**Goal A:** According to the sewing post on autumn suiting trends, which pattern was the top sewn with?

**Given passage:**

....

Over the last several seasons, runways are consistently convincing us of the notion that women’s suiting isn’t just for stuffy offices. We’ve seen everything from pastel leisure suits to impeccable tailoring in vibrant brocades. Let’s take a look at the new trends we’ve seen this year that we’ll likely see into the upcoming fall.
Since many of us are all still stuck in quarantine, comfort is the biggest trend right now. Because of this, today’s outfit is brought to you by one of my all-time favorite knits: ponte. It’s thick, bouncy, flattering, and lining it is totally optional.
This top was sewn with the Apricot Ensemble pattern, with a bit of an alteration. The center front was cut on the fold (with 1/2″ overlapping to remove the original seam allowance). The shirt was also self lined.
For the Aster Pants, I skipped the closures altogether and made them pull-on since ponte is so stretchy. Because of this, sizing down is recommended. I also added some cuffs to the bottom of the pants! Which do you prefer: cuff or no cuff?
The Zea Blazer needed no alterations! But let’s talk about how each of these design choices fits into this autumn’s suiting trends.

....

**Goal B:** In the entries below, lay out as a numbered list the lines from the one containing "algorithm (775, 523)" up to and including the one containing "hesitate (415, 519)", leaving out any blank lines.

....

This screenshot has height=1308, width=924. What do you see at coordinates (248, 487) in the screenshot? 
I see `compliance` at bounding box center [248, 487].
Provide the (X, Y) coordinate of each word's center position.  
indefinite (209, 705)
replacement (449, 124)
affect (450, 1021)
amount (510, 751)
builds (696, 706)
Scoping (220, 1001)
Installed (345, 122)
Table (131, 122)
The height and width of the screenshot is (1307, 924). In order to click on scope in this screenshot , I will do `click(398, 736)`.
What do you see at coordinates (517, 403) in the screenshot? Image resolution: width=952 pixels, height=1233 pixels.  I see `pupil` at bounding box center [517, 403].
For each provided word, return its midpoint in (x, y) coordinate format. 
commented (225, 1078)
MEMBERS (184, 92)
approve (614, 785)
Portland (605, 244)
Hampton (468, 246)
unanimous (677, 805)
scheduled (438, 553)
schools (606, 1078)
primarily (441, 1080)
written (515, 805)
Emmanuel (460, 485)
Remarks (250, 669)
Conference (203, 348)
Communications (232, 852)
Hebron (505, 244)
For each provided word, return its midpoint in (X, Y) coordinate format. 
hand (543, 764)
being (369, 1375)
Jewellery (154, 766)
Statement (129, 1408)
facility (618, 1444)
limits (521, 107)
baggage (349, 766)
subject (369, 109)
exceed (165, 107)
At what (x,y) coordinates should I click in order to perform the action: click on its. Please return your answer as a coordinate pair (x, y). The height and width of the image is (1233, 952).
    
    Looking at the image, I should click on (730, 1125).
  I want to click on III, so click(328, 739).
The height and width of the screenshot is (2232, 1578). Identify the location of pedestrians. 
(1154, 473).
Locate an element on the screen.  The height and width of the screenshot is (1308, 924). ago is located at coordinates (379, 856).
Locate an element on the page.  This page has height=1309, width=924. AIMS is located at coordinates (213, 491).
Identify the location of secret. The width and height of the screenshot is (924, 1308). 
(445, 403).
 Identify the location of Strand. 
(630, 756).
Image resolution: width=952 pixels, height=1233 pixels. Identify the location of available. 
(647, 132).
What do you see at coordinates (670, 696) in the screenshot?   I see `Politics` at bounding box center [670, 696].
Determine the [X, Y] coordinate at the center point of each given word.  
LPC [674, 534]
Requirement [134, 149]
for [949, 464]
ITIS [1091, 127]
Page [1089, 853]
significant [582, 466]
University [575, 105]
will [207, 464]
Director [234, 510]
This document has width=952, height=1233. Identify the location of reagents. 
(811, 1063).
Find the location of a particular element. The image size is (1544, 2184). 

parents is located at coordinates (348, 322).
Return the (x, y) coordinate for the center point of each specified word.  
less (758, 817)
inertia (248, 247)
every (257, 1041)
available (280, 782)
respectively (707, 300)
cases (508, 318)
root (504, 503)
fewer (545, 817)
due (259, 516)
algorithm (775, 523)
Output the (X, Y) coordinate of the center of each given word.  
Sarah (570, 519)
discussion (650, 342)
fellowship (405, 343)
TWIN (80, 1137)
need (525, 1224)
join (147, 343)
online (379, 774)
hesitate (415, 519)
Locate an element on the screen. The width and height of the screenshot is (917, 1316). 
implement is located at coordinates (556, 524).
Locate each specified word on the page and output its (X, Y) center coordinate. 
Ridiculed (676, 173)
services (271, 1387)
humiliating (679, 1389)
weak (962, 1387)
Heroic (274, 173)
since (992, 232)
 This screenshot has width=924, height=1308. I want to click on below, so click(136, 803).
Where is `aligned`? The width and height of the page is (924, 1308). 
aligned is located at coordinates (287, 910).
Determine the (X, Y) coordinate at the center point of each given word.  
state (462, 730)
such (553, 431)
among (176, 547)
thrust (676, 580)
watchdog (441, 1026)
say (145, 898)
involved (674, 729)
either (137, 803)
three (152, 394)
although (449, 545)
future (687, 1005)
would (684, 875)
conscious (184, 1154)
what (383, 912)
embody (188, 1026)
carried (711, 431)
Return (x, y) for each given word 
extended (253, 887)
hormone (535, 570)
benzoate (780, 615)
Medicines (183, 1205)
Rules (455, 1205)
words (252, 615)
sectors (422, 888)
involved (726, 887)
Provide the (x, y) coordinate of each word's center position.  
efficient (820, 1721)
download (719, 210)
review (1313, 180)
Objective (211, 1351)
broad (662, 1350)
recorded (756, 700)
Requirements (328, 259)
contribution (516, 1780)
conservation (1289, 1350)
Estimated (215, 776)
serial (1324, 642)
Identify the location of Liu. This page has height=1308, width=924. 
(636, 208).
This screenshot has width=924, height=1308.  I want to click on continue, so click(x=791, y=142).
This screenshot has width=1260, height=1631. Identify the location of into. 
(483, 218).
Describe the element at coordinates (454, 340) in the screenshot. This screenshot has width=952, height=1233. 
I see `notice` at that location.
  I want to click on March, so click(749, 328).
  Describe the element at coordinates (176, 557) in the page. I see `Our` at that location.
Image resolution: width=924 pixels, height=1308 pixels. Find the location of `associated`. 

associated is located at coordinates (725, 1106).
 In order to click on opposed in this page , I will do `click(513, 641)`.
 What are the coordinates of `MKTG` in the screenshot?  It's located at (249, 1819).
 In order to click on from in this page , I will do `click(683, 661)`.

....

**Written reply A:** The Apricot Ensemble pattern.

**Written reply B:**
1. algorithm (775, 523)
2. Output the (X, Y) coordinate of the center of each given word.  
3. Sarah (570, 519)
4. discussion (650, 342)
5. fellowship (405, 343)
6. TWIN (80, 1137)
7. need (525, 1224)
8. join (147, 343)
9. online (379, 774)
10. hesitate (415, 519)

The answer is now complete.